Przepisz, proszę, poniższe rekordy od wiersza z „Safety (55, 205)” (włącznie) do końca rekordów, razem z poleceniami, i zwiększ o 8 każdą liczbę we współrzędnych podanych jako odpowiedzi, pozostawiając liczby w poleceniach bez zmian. W odpowiedzi pomiń obrazy.

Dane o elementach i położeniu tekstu
┌──

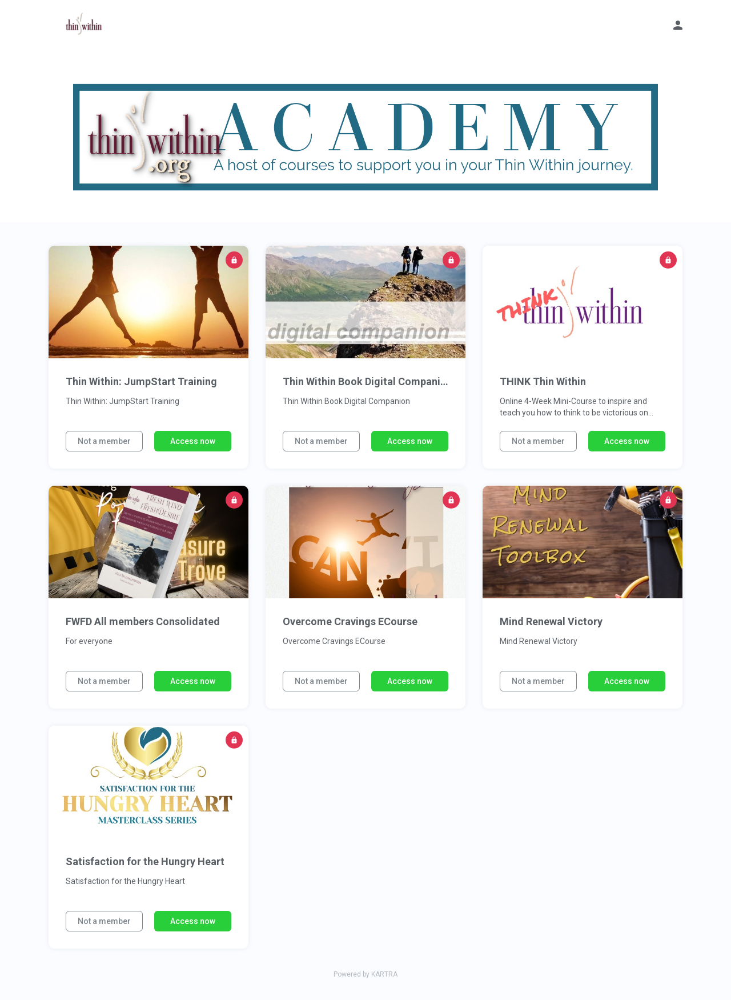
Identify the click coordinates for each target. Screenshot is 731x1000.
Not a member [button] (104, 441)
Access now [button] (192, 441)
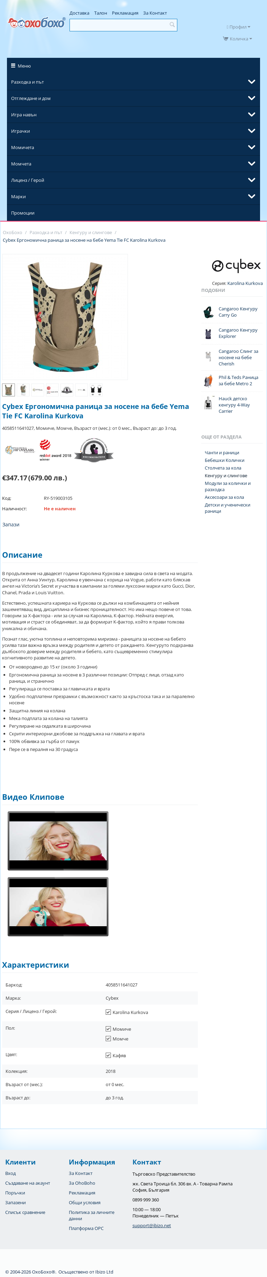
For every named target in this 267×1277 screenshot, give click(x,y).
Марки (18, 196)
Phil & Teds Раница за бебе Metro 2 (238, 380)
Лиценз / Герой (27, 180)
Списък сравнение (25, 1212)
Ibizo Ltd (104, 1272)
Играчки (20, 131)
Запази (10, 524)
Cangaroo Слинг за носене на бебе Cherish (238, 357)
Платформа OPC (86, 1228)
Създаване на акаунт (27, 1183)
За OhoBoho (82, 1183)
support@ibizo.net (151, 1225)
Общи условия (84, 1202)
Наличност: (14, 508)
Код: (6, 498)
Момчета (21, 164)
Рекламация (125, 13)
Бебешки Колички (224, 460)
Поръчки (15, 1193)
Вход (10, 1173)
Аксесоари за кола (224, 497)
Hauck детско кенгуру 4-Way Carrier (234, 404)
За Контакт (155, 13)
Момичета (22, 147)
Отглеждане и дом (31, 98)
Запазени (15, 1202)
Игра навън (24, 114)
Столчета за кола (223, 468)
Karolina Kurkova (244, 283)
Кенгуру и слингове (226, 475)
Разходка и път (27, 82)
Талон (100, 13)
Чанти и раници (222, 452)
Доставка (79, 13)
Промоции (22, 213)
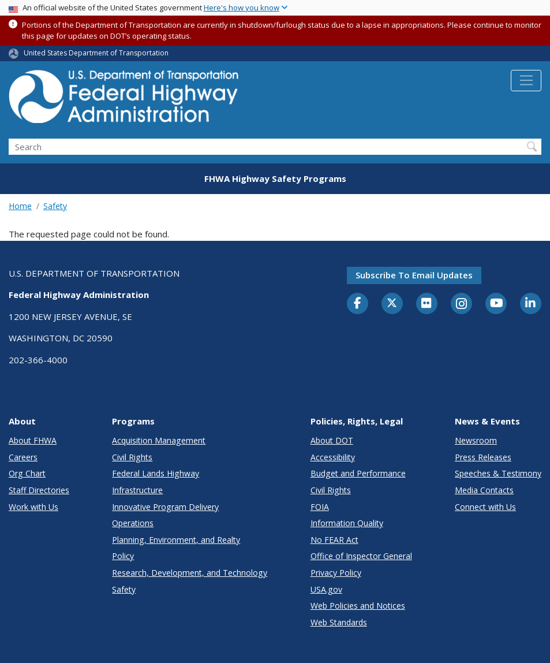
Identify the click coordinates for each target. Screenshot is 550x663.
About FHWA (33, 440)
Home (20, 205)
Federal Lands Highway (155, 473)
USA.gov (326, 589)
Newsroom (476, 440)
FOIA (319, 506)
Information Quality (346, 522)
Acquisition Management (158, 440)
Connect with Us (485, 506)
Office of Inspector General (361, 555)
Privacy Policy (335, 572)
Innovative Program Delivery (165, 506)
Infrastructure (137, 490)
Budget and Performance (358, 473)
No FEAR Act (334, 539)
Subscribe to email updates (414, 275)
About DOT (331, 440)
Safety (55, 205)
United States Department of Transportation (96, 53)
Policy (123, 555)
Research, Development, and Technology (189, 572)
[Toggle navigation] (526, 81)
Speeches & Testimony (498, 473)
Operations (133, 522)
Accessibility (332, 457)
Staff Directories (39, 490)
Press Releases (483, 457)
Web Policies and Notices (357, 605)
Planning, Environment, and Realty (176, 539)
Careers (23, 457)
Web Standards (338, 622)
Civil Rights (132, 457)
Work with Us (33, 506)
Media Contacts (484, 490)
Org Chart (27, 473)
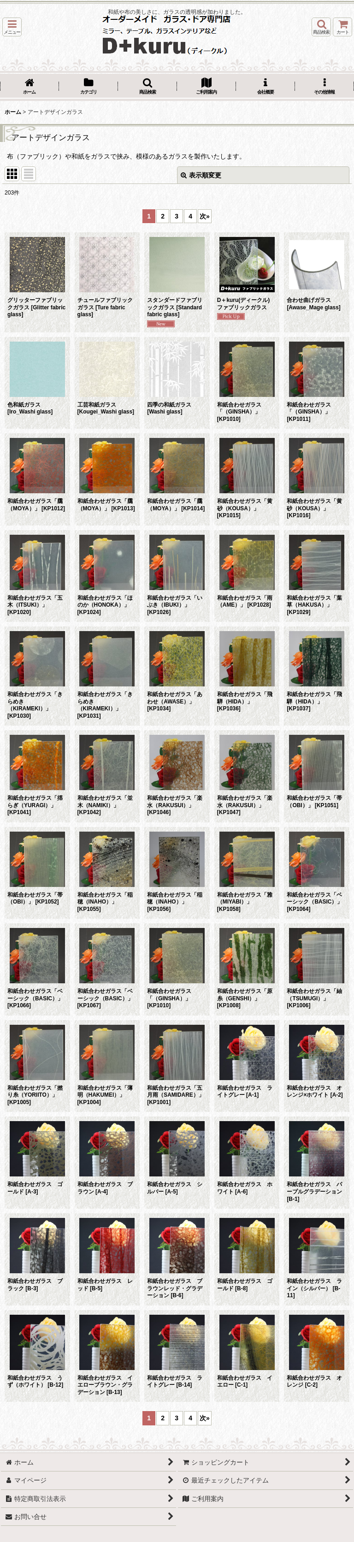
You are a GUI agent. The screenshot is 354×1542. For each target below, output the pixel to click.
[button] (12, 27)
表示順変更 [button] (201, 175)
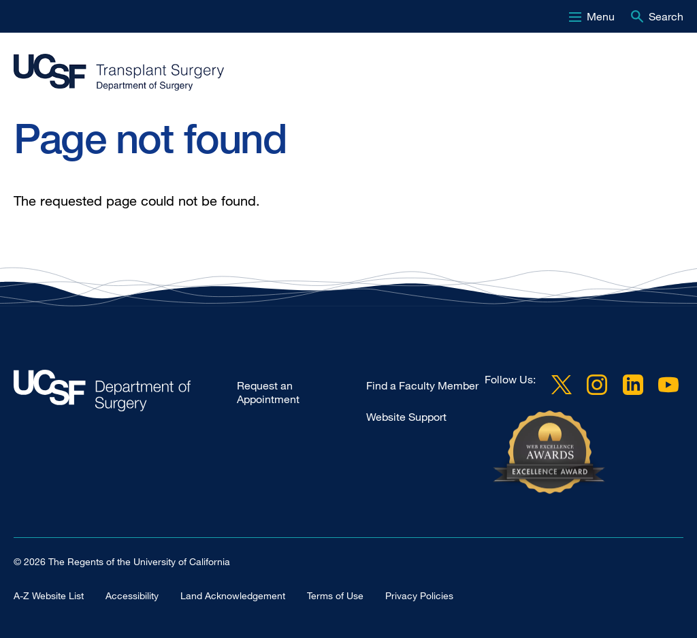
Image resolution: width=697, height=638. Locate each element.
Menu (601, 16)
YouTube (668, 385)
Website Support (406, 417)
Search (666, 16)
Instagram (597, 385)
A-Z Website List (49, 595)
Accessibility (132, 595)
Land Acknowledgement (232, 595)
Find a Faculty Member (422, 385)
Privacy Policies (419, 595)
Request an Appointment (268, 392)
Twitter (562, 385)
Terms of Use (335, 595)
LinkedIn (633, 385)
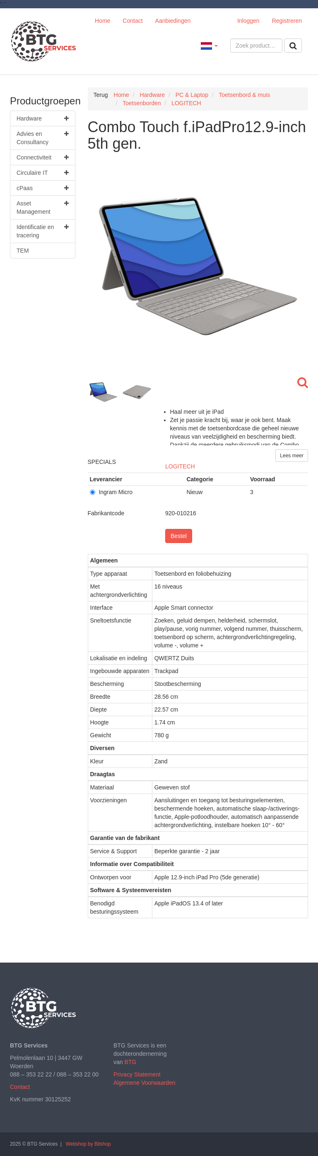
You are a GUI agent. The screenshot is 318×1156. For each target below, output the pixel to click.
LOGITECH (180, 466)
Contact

└──

__Rozwiązanie zadania__:
Safety (63, 213)
United States Department of Transportation (104, 61)
Policy (131, 563)
Research, Development, and Technology (197, 580)
[Toggle navigation] (534, 89)
Speeches & Testimony (506, 481)
Operations (141, 530)
Accessibility (340, 465)
Staff Directories (47, 498)
Press Releases (491, 465)
Web Policies and Notices (365, 613)
Planning, Environment, and Realty (184, 547)
Careers (31, 465)
Web Standards (346, 630)
Civil Rights (140, 465)
Work with Us (41, 514)
Media Contacts (492, 498)
Org Chart (35, 481)
You are a GUI agent. The screenshot is 354×1542. For each target below, output the pixel to click.
[button] (20, 35)
表示順変更 [button] (209, 183)
Image resolution: width=697, height=638. Locate each element.
Menu (609, 24)
YouTube (676, 393)
Website Support (414, 425)
Search (674, 24)
Instagram (605, 393)
A-Z Website List (57, 603)
Accessibility (140, 603)
Land Acknowledgement (240, 603)
Find a Faculty Member (430, 393)
Privacy Policies (427, 603)
Request an Appointment (276, 400)
Twitter (570, 393)
Terms of Use (343, 603)
LinkedIn (641, 393)
You are a GUI agent. The screenshot is 318×1156. For each target below, output the pixel to click.
LOGITECH (188, 474)
Contact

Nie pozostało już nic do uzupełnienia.